Feeds:
Posts
Comments

Archive for May, 2007

2 1/2 Minutes

This blog is now available as a Kindle book – click here

My father taught me how to play chess when I was about six years old. Of course, he would beat me every time. It was not in his nature to let me “win” every now and then. Worse, when he did beat me, he would sit back and laugh – he had a distinct sadistic streak which manifested itself in ways such as this. So I stopped playing, refused to take any more psychological abuse.

When I was about twelve, I stumbled on Evgeny Alexandrovich Znosko-Borowski’s The Art of the Middlegame in Chess at the Main Street Flushing branch of the Queensborough public library.  I studied it in secret and a month or two later surprised my father by challenging him to play a game. What’s more, I won! – and I sat back and laughed. That started me on a five or six year obsession with chess.

INFORMATION SUPPLIED:
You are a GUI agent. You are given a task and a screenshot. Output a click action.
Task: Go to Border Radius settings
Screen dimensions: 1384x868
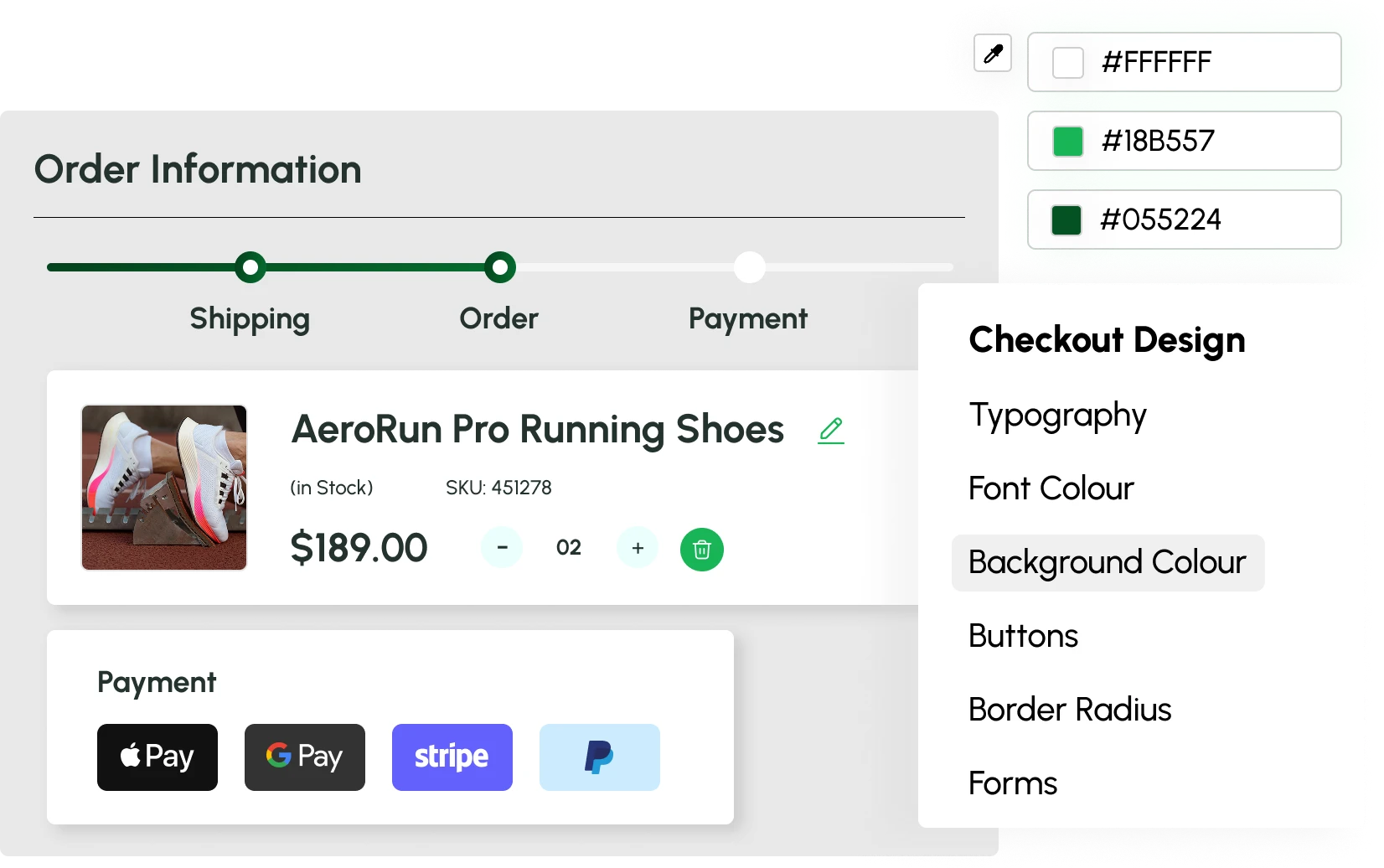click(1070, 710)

THE TASK: In the blog post about chess, at which library branch did the writer find The Art of the Middlegame in Chess?

RESULT: The Main Street Flushing branch of the Queensborough public library.